Código de inferencia alternativo usando el transformer fine-tuned con CogVideoX-5b base:

from diffusers import CogVideoXTransformer3DModel, DiffusionPipeline
from diffusers.utils import export_to_video
import torch

transformer = CogVideoXTransformer3DModel.from_pretrained(
    "sayakpaul/pika-dissolve-v0", torch_dtype=torch.bfloat16
)

pipeline = DiffusionPipeline.from_pretrained(
    "THUDM/CogVideoX-5b", transformer=transformer, torch_dtype=torch.bfloat16
).to("cuda")

prompt = """
PIKA_DISSOLVE A slender glass vase, brimming with tiny white pebbles, stands centered on a polished ebony dais. Without warning, the glass begins to dissolve from the edges inward. Wisps of translucent dust swirl upward in an elegant spiral, illuminating each pebble as they drop onto the dais.
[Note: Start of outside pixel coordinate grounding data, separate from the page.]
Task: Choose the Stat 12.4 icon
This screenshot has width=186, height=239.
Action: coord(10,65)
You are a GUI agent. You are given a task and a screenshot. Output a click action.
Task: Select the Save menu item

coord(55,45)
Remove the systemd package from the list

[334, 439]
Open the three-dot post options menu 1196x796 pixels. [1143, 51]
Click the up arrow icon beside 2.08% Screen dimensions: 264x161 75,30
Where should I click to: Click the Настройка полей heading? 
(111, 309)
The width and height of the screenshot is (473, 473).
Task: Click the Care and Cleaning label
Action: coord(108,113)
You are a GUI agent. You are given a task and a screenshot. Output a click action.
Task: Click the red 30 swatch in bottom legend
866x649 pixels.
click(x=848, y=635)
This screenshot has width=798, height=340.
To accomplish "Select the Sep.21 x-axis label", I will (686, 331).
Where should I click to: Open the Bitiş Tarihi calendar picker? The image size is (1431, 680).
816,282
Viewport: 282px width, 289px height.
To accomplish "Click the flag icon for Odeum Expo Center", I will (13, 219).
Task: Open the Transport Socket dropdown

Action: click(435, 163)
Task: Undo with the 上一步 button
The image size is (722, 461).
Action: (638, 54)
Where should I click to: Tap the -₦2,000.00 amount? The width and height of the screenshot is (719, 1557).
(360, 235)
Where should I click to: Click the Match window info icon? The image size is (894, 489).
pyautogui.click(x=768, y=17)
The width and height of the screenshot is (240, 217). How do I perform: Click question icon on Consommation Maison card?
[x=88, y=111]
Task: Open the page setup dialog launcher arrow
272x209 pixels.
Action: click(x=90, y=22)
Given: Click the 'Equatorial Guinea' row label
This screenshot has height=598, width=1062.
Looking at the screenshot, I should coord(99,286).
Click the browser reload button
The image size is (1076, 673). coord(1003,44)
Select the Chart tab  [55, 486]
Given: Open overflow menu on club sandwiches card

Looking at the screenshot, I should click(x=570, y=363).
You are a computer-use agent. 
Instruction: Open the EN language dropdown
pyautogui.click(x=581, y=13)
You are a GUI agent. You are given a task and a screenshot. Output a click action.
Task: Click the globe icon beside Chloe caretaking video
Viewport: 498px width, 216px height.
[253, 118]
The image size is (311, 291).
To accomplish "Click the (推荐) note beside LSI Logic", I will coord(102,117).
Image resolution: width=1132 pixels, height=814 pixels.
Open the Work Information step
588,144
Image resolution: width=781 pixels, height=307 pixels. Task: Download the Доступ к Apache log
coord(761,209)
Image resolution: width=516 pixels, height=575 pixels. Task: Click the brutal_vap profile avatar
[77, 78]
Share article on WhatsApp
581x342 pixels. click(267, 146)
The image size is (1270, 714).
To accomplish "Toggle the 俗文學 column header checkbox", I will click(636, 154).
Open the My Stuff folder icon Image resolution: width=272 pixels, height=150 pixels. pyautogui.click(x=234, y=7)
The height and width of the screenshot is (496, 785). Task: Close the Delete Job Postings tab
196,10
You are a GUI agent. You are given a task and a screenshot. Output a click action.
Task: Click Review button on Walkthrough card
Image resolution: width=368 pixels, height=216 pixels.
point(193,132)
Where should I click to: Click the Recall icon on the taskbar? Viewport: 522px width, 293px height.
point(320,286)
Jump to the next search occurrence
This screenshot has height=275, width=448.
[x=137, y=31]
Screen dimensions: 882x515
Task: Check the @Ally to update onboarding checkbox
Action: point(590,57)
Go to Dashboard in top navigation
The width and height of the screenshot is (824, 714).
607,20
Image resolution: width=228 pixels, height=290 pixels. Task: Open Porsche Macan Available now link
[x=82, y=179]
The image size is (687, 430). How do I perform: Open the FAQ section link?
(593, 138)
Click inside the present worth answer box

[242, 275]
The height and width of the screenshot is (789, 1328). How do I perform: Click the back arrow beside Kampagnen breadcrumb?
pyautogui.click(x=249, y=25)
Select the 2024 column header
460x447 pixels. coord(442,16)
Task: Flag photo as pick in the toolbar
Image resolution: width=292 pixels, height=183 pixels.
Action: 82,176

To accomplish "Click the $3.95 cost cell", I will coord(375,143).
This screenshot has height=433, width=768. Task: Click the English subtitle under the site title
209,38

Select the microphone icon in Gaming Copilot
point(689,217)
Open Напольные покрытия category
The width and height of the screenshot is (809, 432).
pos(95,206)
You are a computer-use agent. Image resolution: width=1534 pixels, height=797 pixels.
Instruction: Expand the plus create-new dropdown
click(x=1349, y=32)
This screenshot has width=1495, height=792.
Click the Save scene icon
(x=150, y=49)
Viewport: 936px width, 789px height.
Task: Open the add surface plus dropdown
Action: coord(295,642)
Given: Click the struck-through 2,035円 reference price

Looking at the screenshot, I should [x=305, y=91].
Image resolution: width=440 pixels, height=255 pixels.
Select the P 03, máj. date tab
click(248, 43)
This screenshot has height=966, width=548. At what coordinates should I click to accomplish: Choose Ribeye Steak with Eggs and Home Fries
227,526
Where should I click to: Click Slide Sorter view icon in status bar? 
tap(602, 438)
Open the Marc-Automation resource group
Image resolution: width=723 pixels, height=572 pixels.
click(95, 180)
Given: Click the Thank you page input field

The gently drifting dust eventually settles, leaving only the scattered stones and faint traces of shimmering powder on the stage.
"""

negative_prompt = "inconsistent motion, blurry motion, worse quality, degenerate outputs, deformed outputs"

video = pipeline(
    prompt=prompt,
    negative_prompt=negative_prompt,
    num_frames=81,
    height=512,
    width=768,
    num_inference_steps=50
).frames[0]

export_to_video(video, "output_vase.mp4", fps=25)

Funcionalidades

Generación texto-a-video basada en Diffusers y CogVideoX.
Especializado en escenas de disolución visual de objetos, como tazas, máscaras, jarrones o figuras de papel.
Usa el token de estilo PIKA_DISSOLVE al inicio del prompt para activar el efecto aprendido.
Entrenado como fine-tune de zai-org/CogVideoX-5b / THUDM/CogVideoX-5b sobre el dataset modal-labs/dissolve.
Distribuido en formato Safetensors y orientado a flujos con Diffusers.

Casos de uso

Crear clips de objetos que se disuelven en polvo, humo, fibras o partículas finas.
Producir efectos visuales tipo Pika para demostraciones creativas, prototipos de VFX o contenido social.
Generar variaciones de escenas donde un objeto desaparece dejando restos, siluetas o partículas suspendidas.
Experimentar con fine-tunes de CogVideoX para efectos de video estilizados.